- **What this task involves**: Copy the data exactly, pictures aside.

- **Data for this task**:
========================================================================
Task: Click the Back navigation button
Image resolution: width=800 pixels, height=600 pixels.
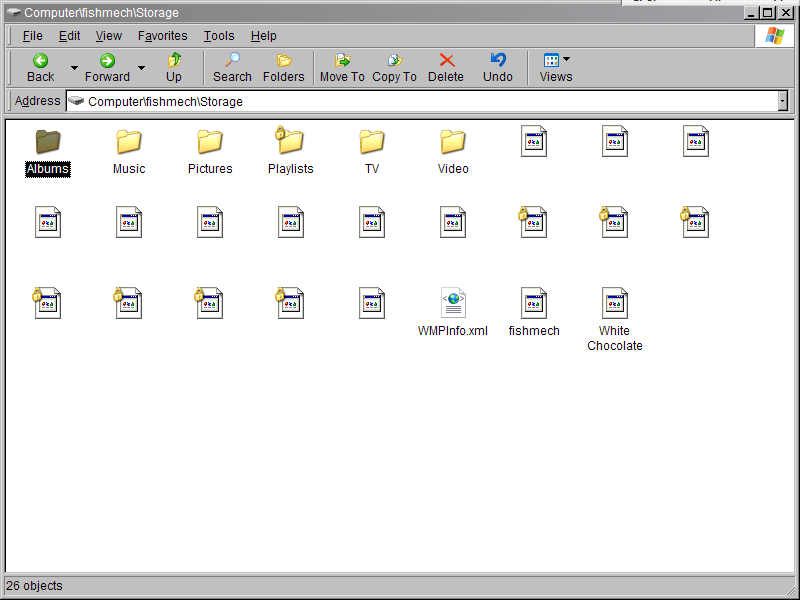Action: [x=40, y=68]
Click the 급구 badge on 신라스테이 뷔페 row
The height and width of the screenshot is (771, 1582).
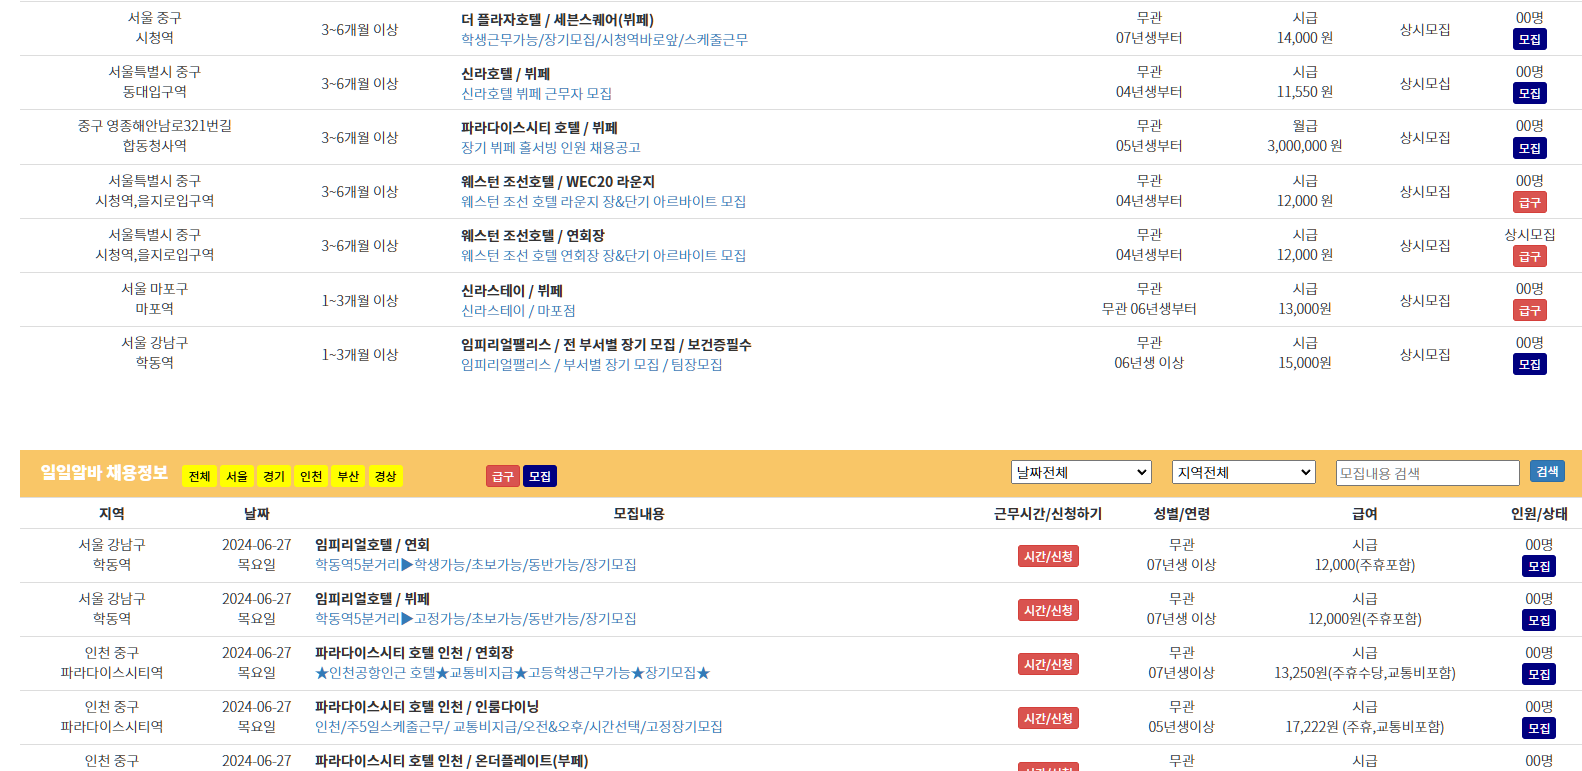click(x=1529, y=310)
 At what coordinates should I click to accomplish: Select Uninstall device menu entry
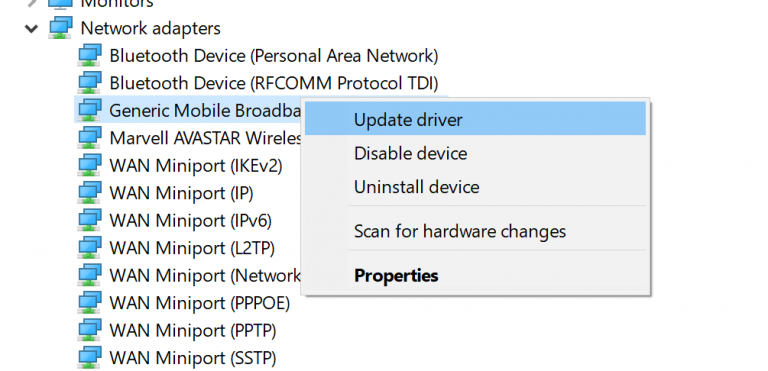pyautogui.click(x=475, y=187)
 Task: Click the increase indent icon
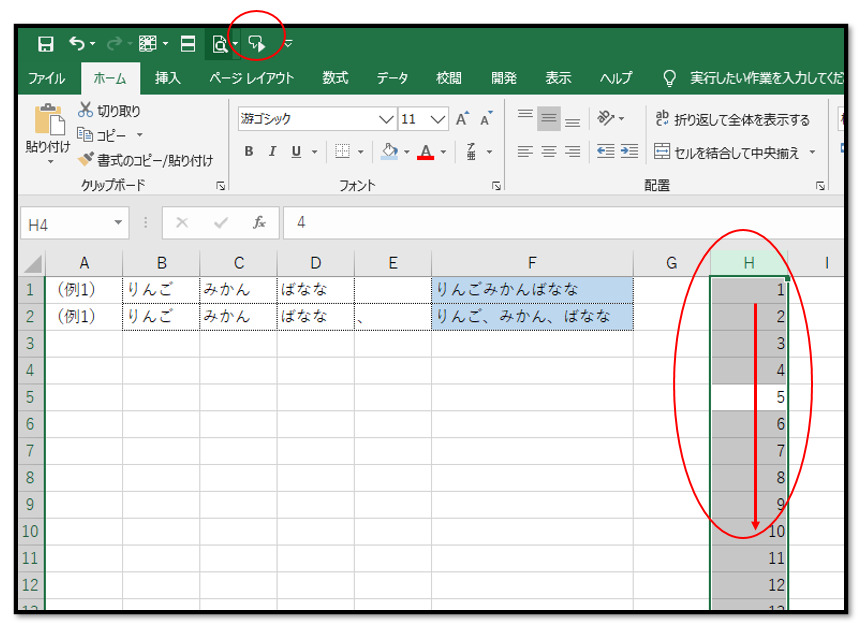coord(629,151)

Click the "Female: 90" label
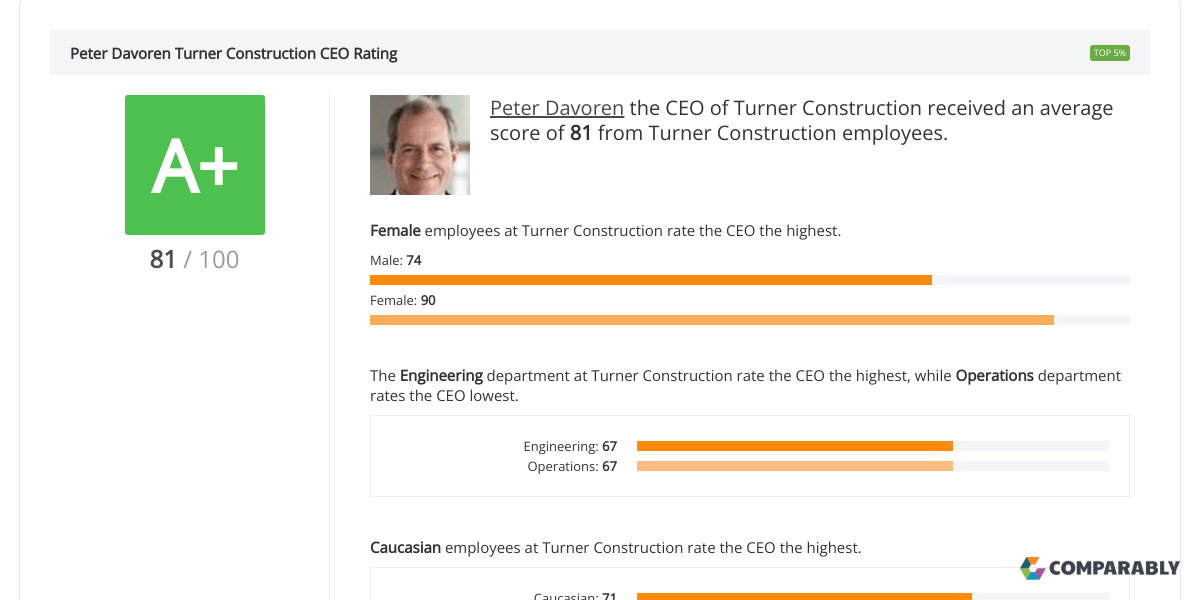(x=403, y=300)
========================================================================
- **Result below**:
Task: Click the Back navigation button
Image resolution: width=800 pixels, height=600 pixels.
Action: [x=40, y=68]
Click the 급구 badge on 신라스테이 뷔페 row
The height and width of the screenshot is (771, 1582).
click(x=1529, y=310)
 At what coordinates should I click to accomplish: Select Uninstall device menu entry
pyautogui.click(x=475, y=187)
 Task: Click the increase indent icon
coord(629,151)

Click the "Female: 90" label
(x=403, y=300)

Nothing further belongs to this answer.